AIM OF THE TASK:
Begin at the line containing "The height and width of the screenshot is (281, 644)." in the records below, end at the line containing "Viewport: 980px width, 397px height.", and retype each line in that span exactly. No other line and no image should appear.

*** Block opens ***

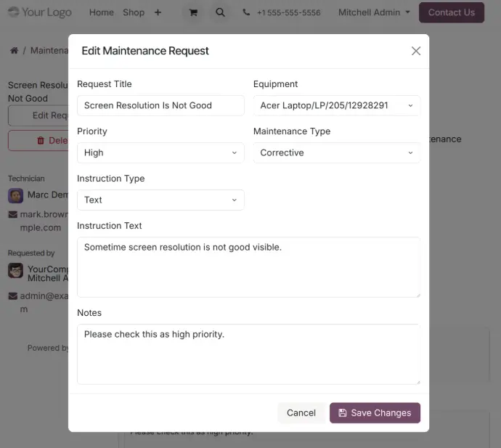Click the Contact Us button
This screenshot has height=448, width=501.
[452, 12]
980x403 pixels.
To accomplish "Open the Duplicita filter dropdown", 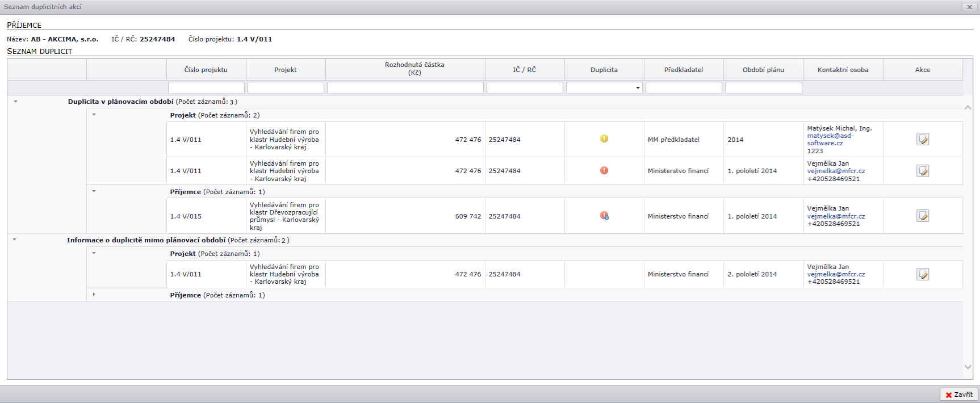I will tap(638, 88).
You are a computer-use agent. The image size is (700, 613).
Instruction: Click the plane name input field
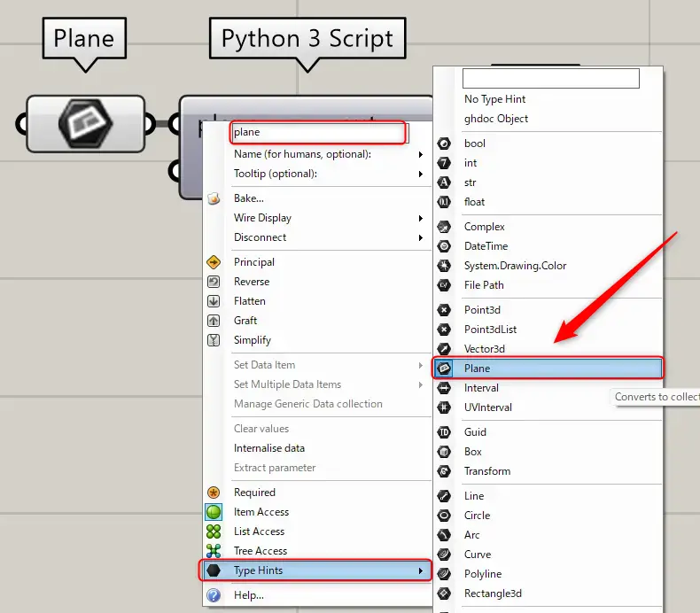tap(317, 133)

*** Block closes ***
*** Block opens ***

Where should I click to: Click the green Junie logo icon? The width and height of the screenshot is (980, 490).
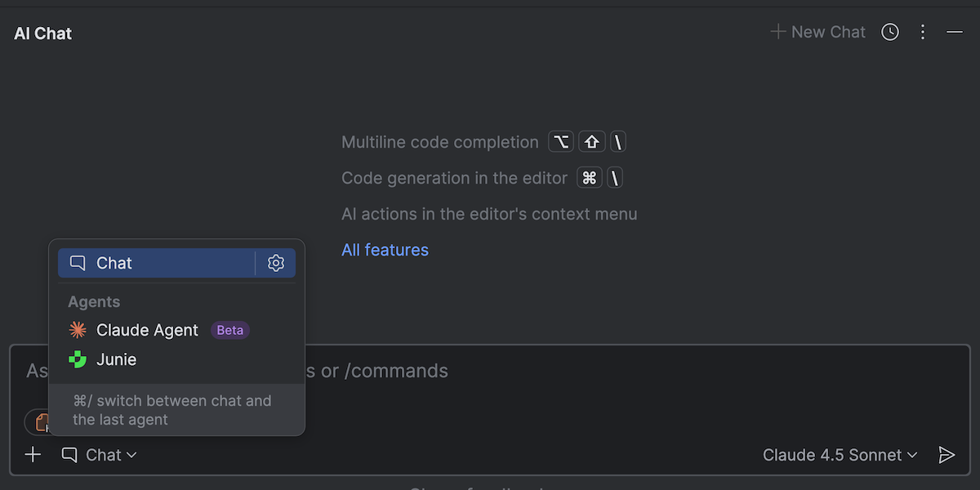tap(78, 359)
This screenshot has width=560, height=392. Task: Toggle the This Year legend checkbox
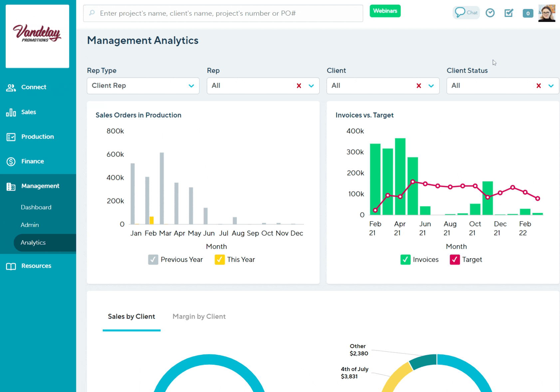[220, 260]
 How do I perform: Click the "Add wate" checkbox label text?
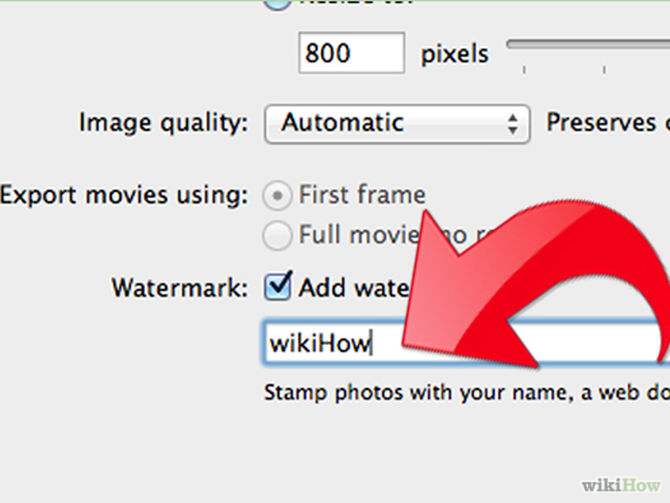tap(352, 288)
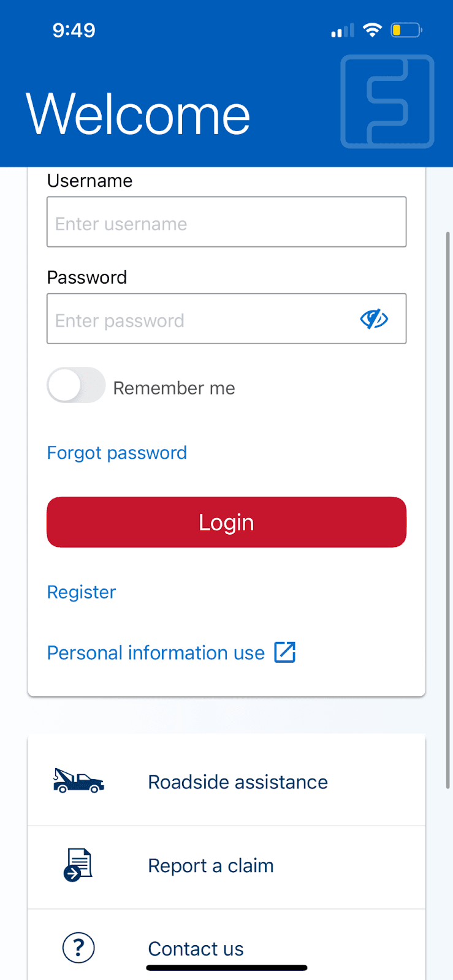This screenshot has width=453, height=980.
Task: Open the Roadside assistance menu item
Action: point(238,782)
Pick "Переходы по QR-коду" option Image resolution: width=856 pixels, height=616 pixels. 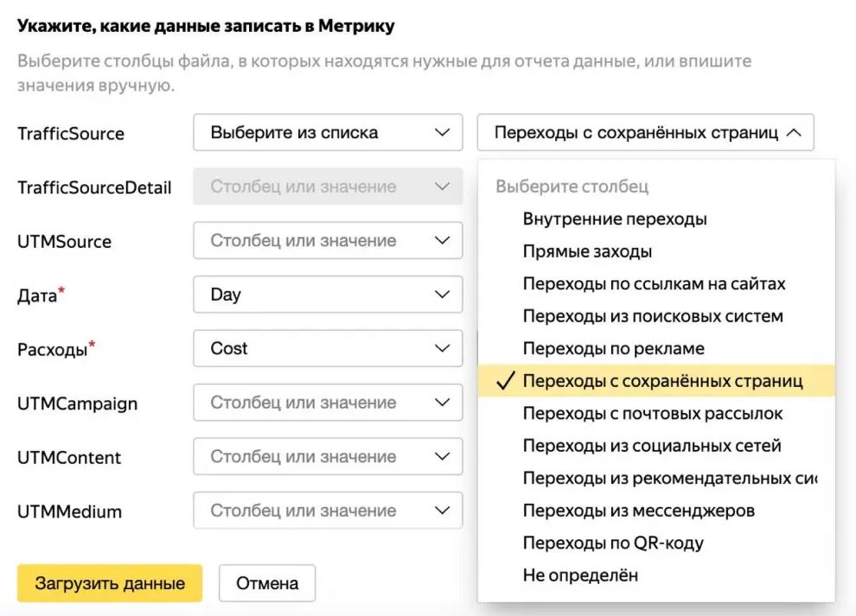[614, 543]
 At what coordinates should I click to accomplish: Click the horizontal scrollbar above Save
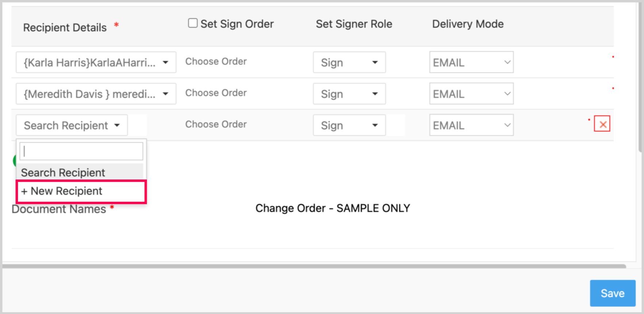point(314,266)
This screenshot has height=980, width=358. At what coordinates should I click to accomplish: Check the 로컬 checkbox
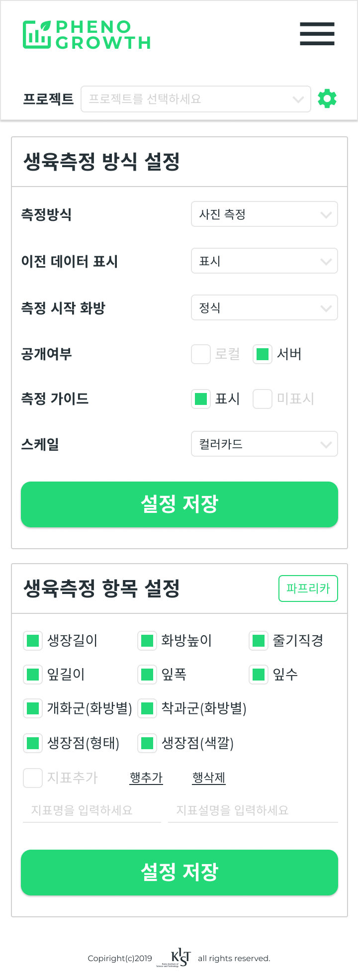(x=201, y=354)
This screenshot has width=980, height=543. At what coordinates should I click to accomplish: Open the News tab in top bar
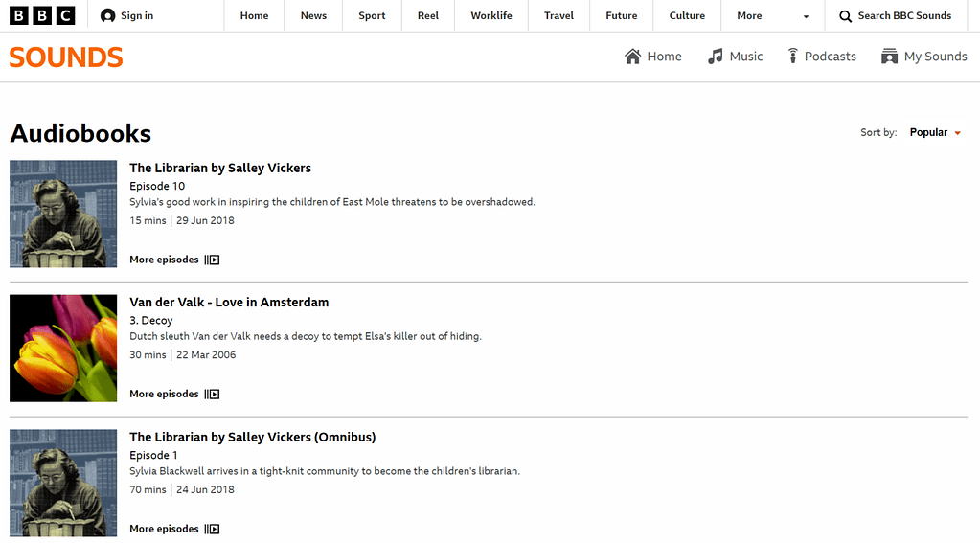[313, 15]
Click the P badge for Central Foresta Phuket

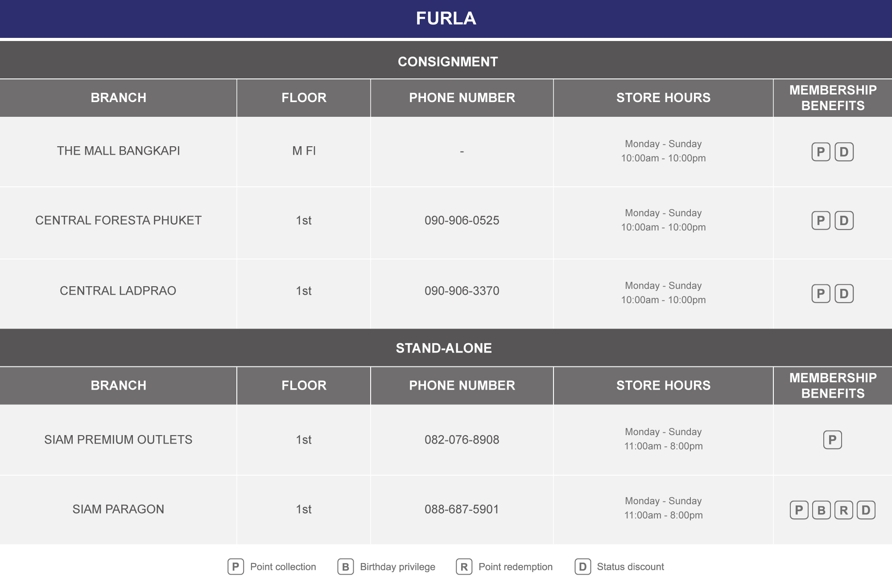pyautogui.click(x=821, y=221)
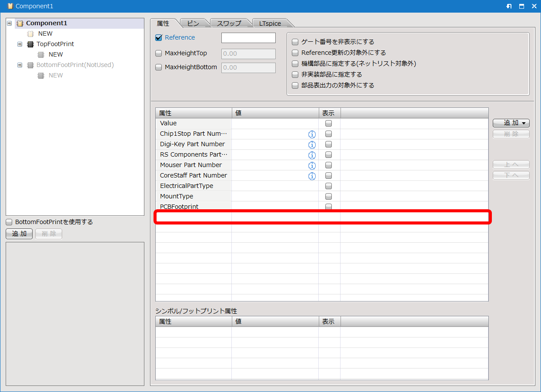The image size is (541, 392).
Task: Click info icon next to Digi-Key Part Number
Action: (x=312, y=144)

*** Block closes ***
*** Block opens ***

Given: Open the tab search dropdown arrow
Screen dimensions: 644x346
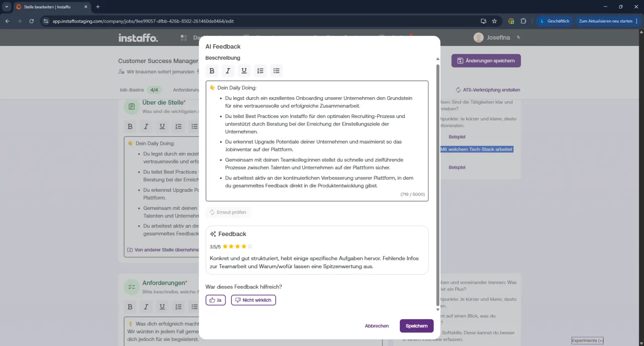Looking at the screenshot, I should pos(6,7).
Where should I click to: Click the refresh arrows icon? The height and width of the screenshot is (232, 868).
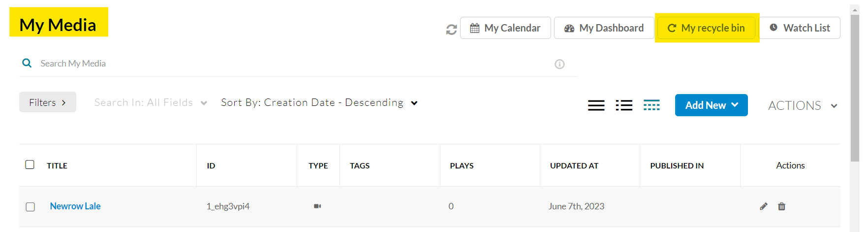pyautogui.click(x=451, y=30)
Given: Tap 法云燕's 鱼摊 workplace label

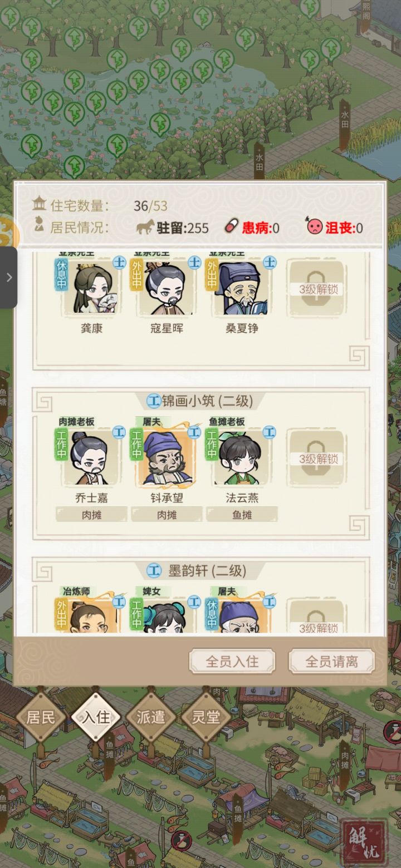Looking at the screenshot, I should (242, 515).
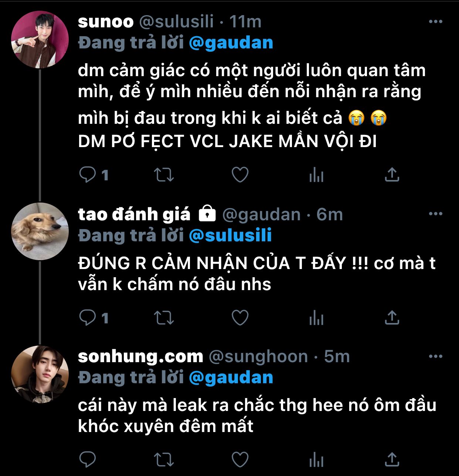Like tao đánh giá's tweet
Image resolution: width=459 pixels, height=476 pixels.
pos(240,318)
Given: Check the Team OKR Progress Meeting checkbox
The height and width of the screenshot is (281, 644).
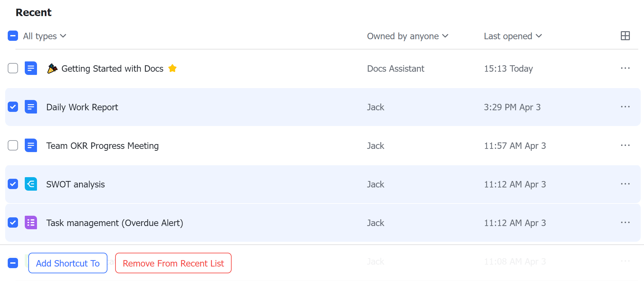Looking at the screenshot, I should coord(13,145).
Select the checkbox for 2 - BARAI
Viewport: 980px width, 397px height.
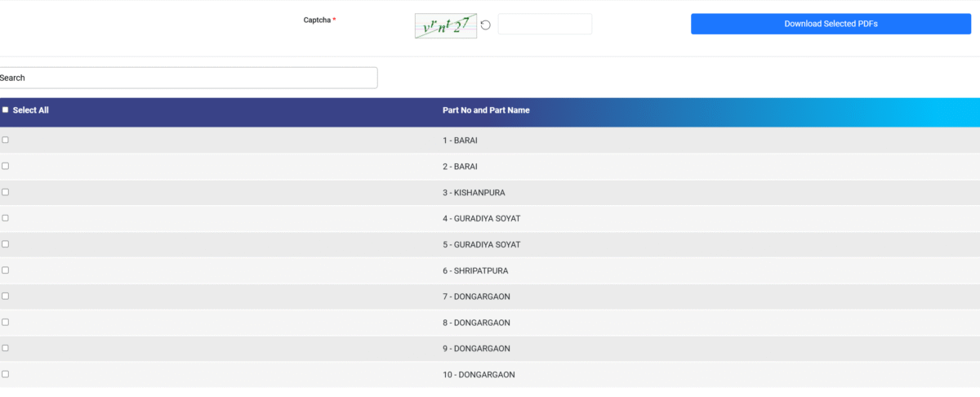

*** Block closes ***

SOLUTION FOR THIS TASK:
The height and width of the screenshot is (281, 644).
Looking at the screenshot, I should coord(13,145).
Select the checkbox for 2 - BARAI
Viewport: 980px width, 397px height.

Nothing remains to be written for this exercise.